In Masterman’s second go at Brigid, Brigid’s Mini-Me is added to the mix. Brigid’s niece, seventeen-year-old Gemma-Kate, has just lost her mother. Gemma-Kate’s father is an alcoholic cop in Florida. He is more than happy to send his daughter off to be his sister’s problem. Gemma-Kate has odd interests. Then Brigid begins to suspect that Gemma-Kate is experimenting with poisons, beginning with the unfortunate poison toad incident with one of Brigid’s beloved pugs. 

Brigid confides in her best friend — yes, Brigid, who suffers from an attachment disorder, has both a best friend and a beloved husband — Mallory. Mallory is a saint. She is nursing her bedridden husband who is suffering from locked-in syndrome. There’s nothing wrong with Owen’s brain, but when a train hit the car he and Mallory were in, he was left with control over only his brain and his eyes.

Mallory is concerned because Brigid is becoming increasingly disabled. A limp here, a slur there, a zoning out further on. Brigid begins medical tests to figure out what is wrong with her. Eventually, however, suspicion clouds Brigid’s already strangely clouded mind that perhaps Gemma-Kate has moved on to target humans, beginning with her aunt.

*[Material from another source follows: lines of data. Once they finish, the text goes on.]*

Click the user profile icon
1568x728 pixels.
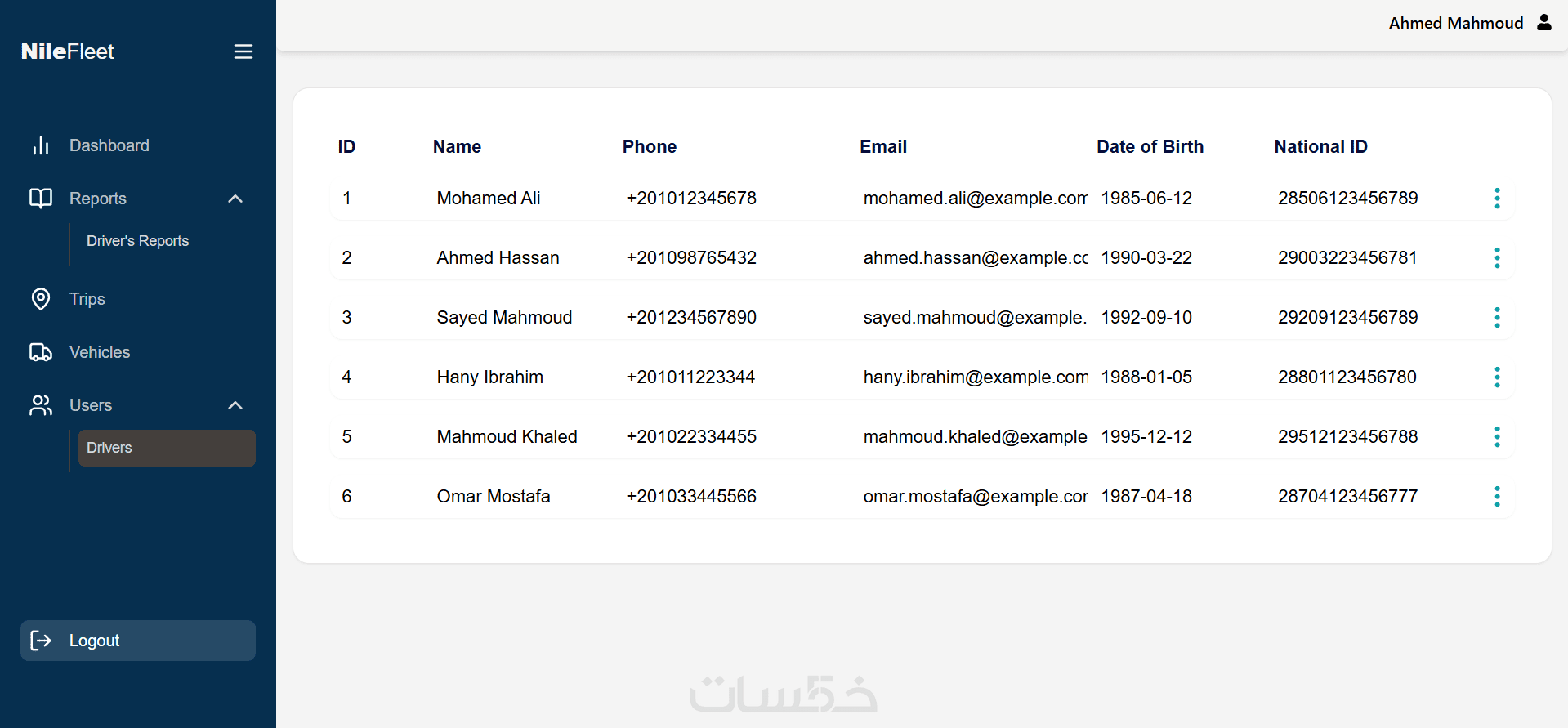pos(1543,22)
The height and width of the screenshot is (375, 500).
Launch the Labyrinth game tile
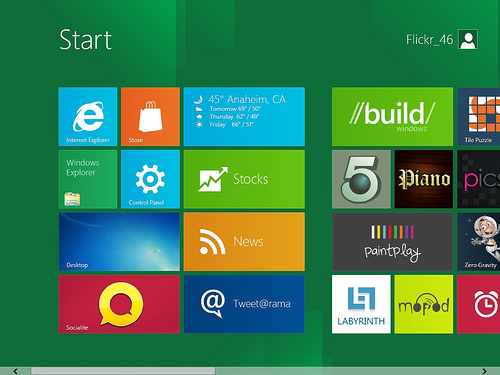click(x=361, y=304)
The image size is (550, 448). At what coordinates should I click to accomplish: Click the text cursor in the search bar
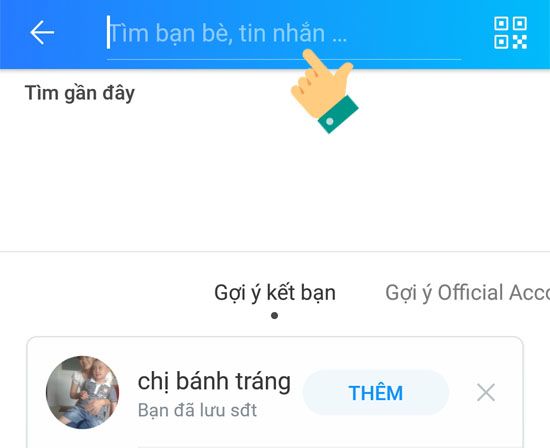pos(108,32)
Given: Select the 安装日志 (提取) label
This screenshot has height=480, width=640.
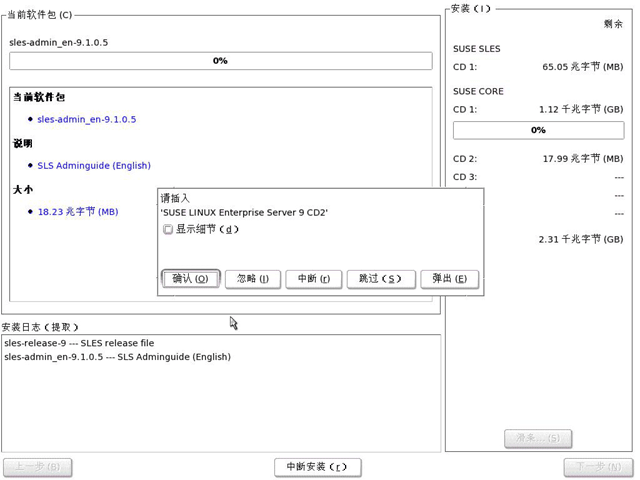Looking at the screenshot, I should (40, 327).
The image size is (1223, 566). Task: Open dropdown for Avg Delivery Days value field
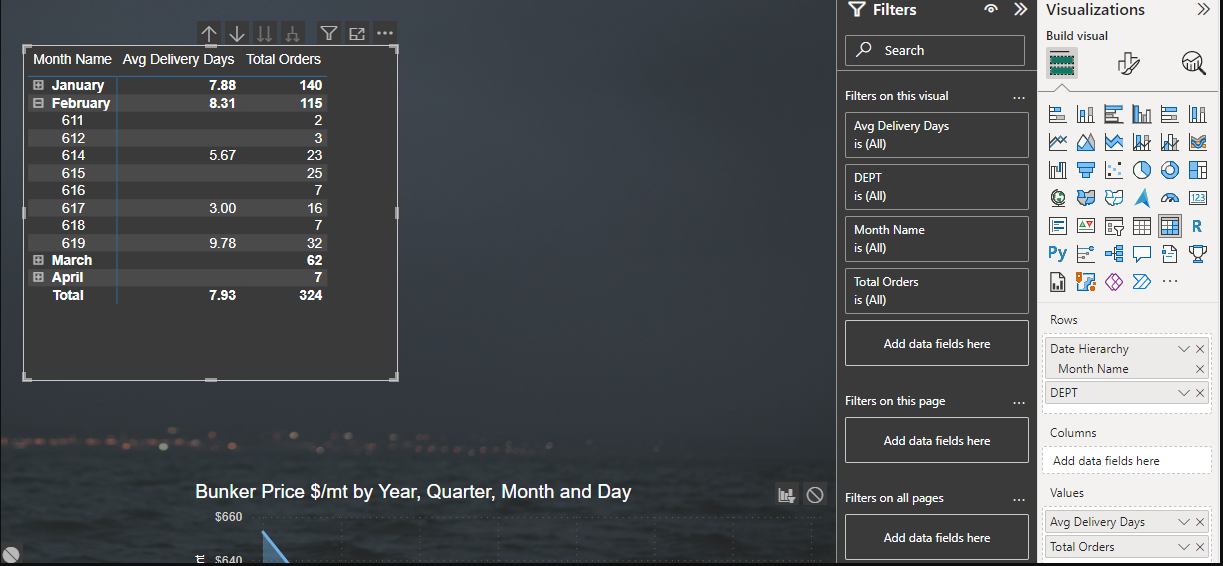pos(1184,522)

Despite her growing impairments, Brigid takes on a case. (She finally succumbed to her true nature and became a private investigator.) The teenaged stepson of a local doctor — and maybe coincidentally Brigid’s doctor for the purpose of determining what is wrong with her — drowned. His disconsolate mother begs Brigid for help determining if her son died accidentally or was murdered, despite her husband’s antipathy towards the enterprise.

There are more poisonings and then another death. If only Brigid could focus, perhaps she could stop bad things from happening. If-only and $7 could get you a cup of coffee.

Despite the awkward prologue — which is repeated almost verbatim later on in an appropriate spot — Masterman’s second Brigid Quinn book is entertaining, mostly because of Brigid’s eccentric character, unfiltered statements, and her Mini-Me.


  1. What does it say about me that you had me on "slightly sociopathic, slightly crazy" protagonist? :-) I love the way you described Brigid's character.